Перекрестившись, принялись за еду. Ели молча. В большой глиняной чашке были пустые щи, на второе — отварная рыба с репой. Запивали взваром из пахучих растений.
— Ну и как трудятся мастеровые Большого дворца? — спросил хозяин, когда все покончили с едой. К этому времени Всеволод знал, что его зовут Сепеосом. Пальцы рук его задубели от глины и не гнулись, лицо всё в глубоких морщинах, но глаза блестели весело и задиристо.
— Да как сказать, — протянул Всеволод, раздумывая, как лучше ответить. Такого вопроса он ожидал и боялся. За свою жизнь он ни разу не поинтересовался, как живёт рабочий люд во дворце. Но надо было что-то отвечать, и он продолжал:
— По-разному живут.
— Ювелирам большие задания на день дают?
— Да не очень.
Все смотрели на него, и Всеволод чувствовал, что будто идёт по краешку лезвия ножа. Чуть ошибётся — и всё пропало, его разоблачат и с позором выгонят, или случится что-то ещё хуже.
— Старейшины гильдии сильно притесняют? Или всё-таки дышать дают?
— Дают дышать, — эхом ответил он, чувствуя, что летит в тартарары.
— Ремесленникам дворца полегче живётся, — неожиданно в разговор вмешался Борис. — У них и с поставками сырья лучше нашего налажено, да и защита крепкая. Кто против императорских чиновников попрёт?
— А какой процент берут при ссуде? — продолжал допытываться Сепеос.

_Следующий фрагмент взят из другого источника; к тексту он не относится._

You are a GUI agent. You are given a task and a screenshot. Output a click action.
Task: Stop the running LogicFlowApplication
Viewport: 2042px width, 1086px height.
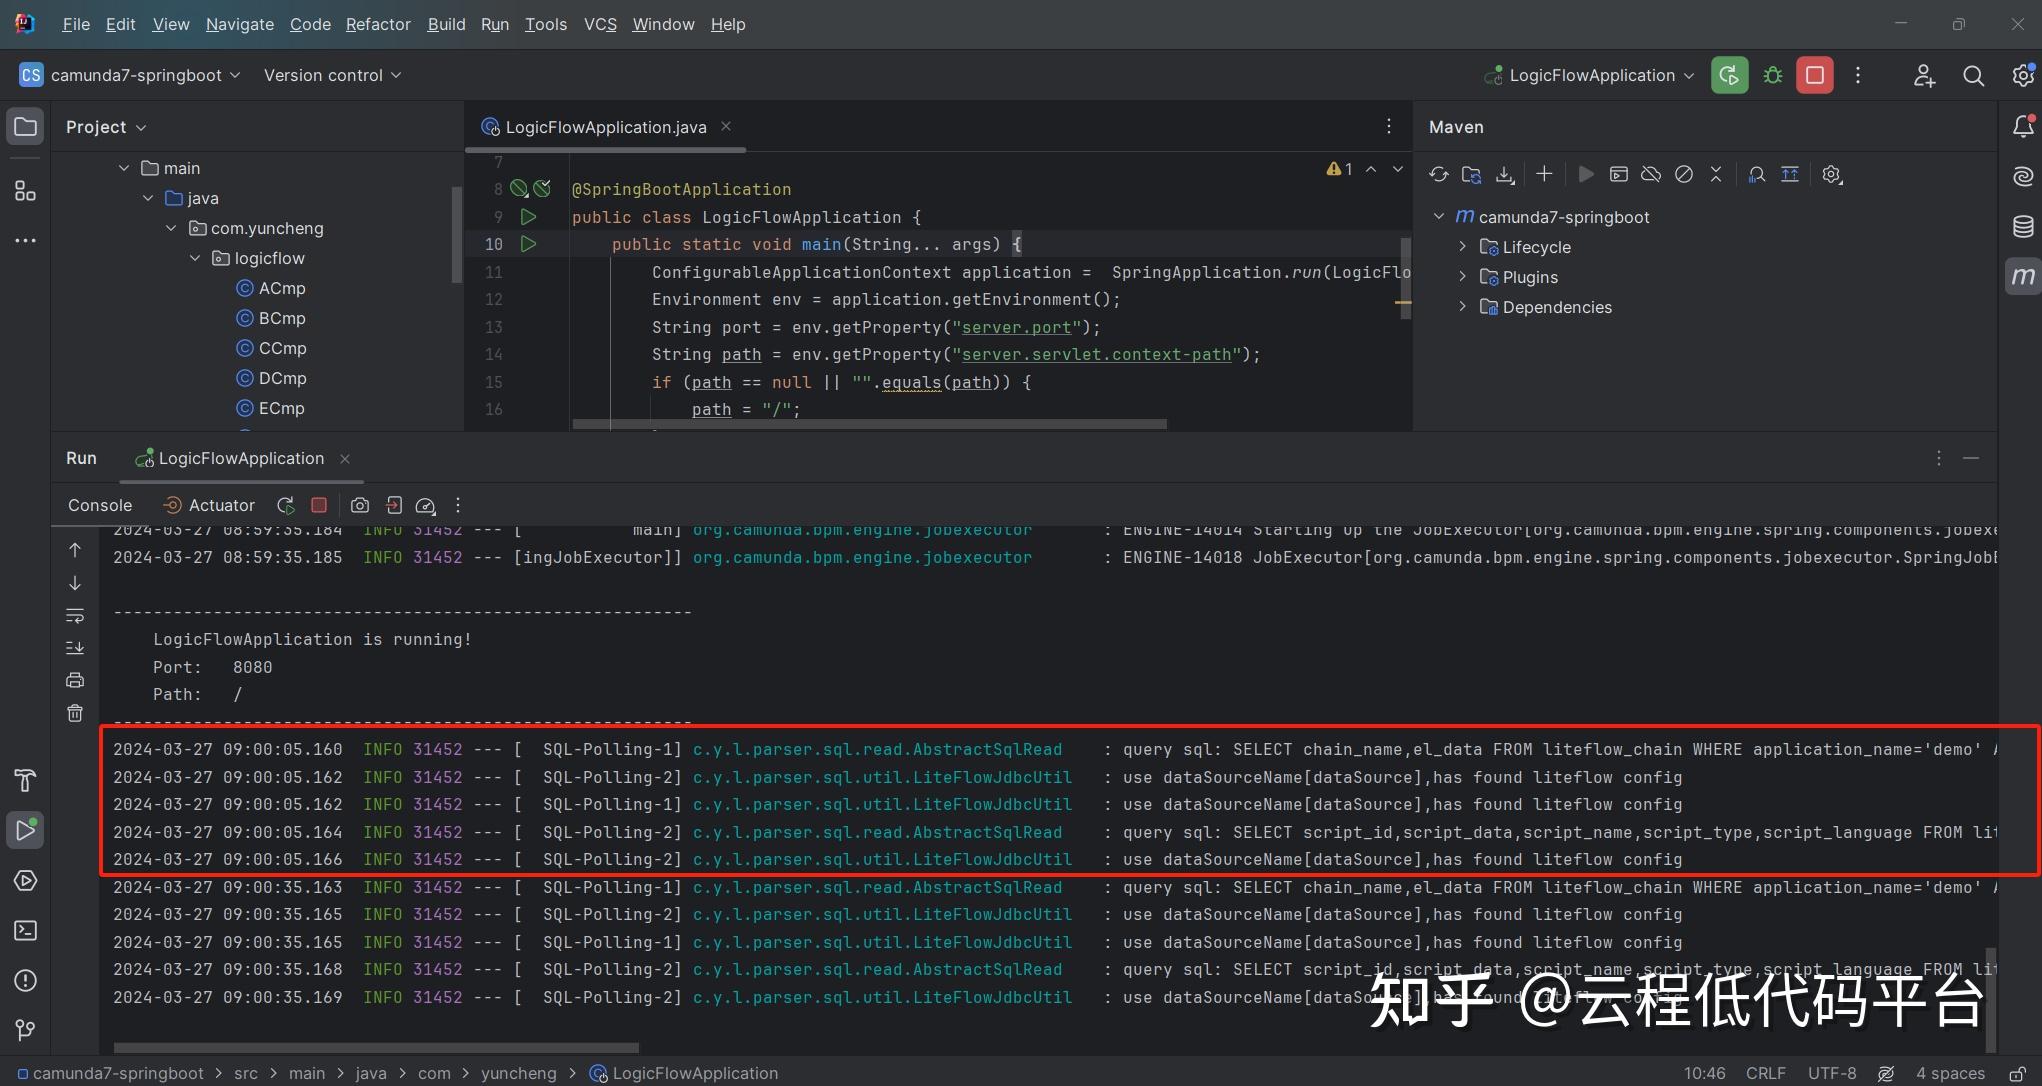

Этого Всеволод не знал. Какая там ссуда? Будучи родственником императора, он никогда не чувствовал недостатка в средствах и ни разу не обращался к ростовщикам.
— Да когда как, — пытался вывернуться он.
— Ссуду им дают на тех же условиях, как и нам, — снова вмешался Борис. — Под семь процентов.
— Э-э-э нет, не скажи! — загорячился Сепеос. — Я попытался взять на днях на расширение дела, так с меня ростовщик все двенадцать запросил! Где ты взял эти семь процентов! Под саму планку, какую Юстиниан установил, требуют. А ты говоришь!
— Мне дали под семь, — упорствовал Борис.
— И всё равно несправедливо! С дворян берут только четыре процента, а с нас не только семь, но все двенадцать! Да пусть бы и семь, всё равно много!
— Но и купцов не щадят, — возражал ему Борис. — С них тоже крепко дерут.
— Чего дерут, чего дерут? Это восемь процентов — «дерут»? У них мошна тяжела, с них можно! А вот чего с нас взять? А всё-таки вытягивают. Брать-то уж нечего, а всё равно выдирают, последние жилы готовы вытянуть!
Сепеос в сердцах бросил ложку на стол, порывисто встал, произнёс:
— Вы тут оставайтесь, беседуйте, а я пойду, меня работа ждёт.
И ушёл.
Всеволод вздохнул свободно. Надо же такому случиться, своими вопросами Сепеос на чистую воду чуть его не вывел. Хорошо, Борис спас. Но в душе у него не было благодарности к избавителю. Спас-то спас, но вот к Виринее опять полез с разговором. Она повернулась к Борису, и они опять о чём-то стали тихо, но увлечённо говорить; Всеволод почувствовал себя никому не нужным. Он встал и тихонько вышел во двор.
Вечерело. Небо было чистым, ни облачка, но жара спала, с моря потягивала живительная прохлада. В сарае шумно вздохнула корова, возились куры, усаживаясь на насест. На душе у Всеволода было тягостно, тоскливо. Неясные предчувствия одолевали его, хотелось бросить всё и уйти куда глаза глядят.
Вышла Виринея, взяла его за руку, прижалась плечом:
— Борис так много подсказал по игрушке! Всё-таки он такой талантливый, такое у него замечательное чутьё!
Всеволод молчал.
— Он говорит, что если я завершу медведя с зеркалом, то фигурки будут покупать состоятельные люди и большие деньги давать. А я знаю, в столице есть много настоящих ценителей народных изделий!
Всеволод упрямо смотрел куда-то вдаль.
— А ты чего такой хмурый? Может, отец обидел? Не обращай внимания, он иногда сгоряча наговорит, а потом тут же забывает. У него зла не бывает.
— Отец аут ни при чём, — наконец разлепил губы Всеволод.
— Тогда кто же? Я, что ли?
Он недовольно отвернулся.
Она некоторое время пристально вглядывалась в его лицо, наконец её осенило:
— А, ты приревновал меня к Борису! Так, что ли?
У Всеволода обиженно дёрнулась голова.
— Дурачок, да разве можно так? Мы с ним рядом росли, стали как родные. Я часто в его дом забегаю, и он к нам заходит, когда захочет. Мне и в голову не могло прийти, что у тебя в голове зародятся такие мысли!